**WORK REQUIRED**.
Omit the pictures, then reproduce exactly the line bearing "Instruction: Click the" and every line after it up to and including the last line of the entries below.

**AVAILABLE DATA**.
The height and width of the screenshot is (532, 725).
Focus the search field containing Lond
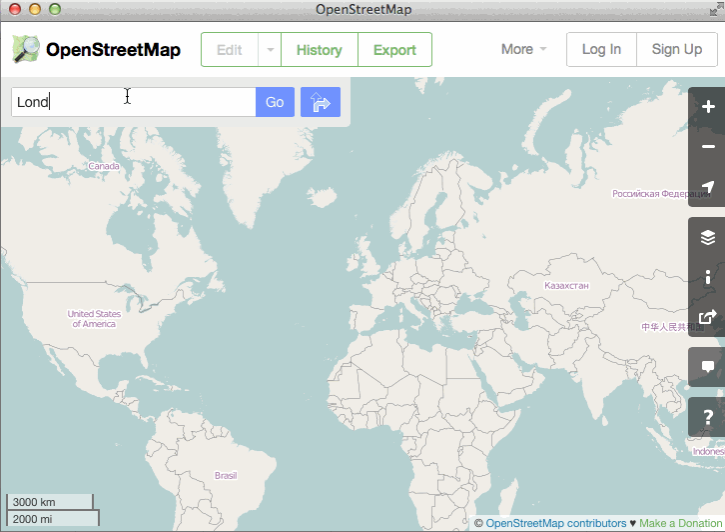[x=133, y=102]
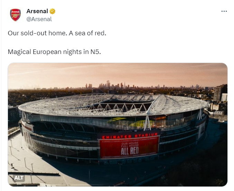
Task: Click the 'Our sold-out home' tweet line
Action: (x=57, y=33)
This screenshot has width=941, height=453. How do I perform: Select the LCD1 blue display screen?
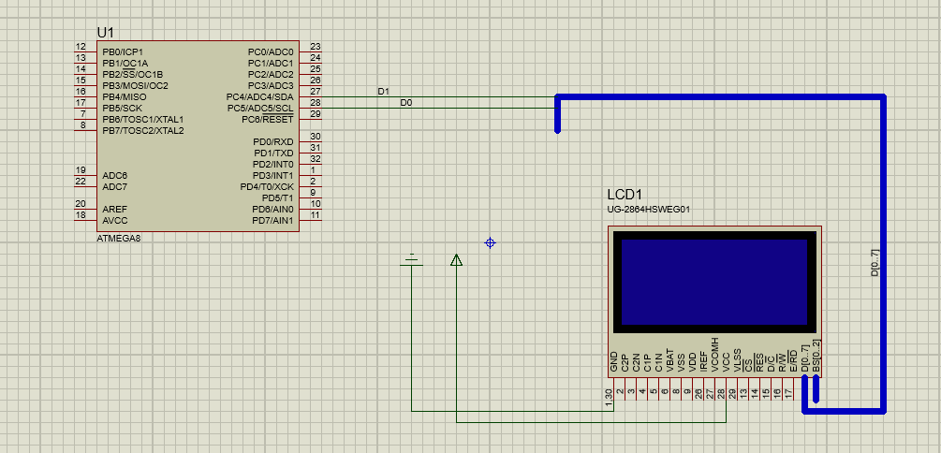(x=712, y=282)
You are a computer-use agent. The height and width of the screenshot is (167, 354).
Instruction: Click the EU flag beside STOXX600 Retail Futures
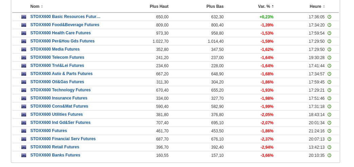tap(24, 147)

**ANSWER BOX**.
Instruction: Click the EU flag beside STOXX600 Retail Futures
tap(24, 147)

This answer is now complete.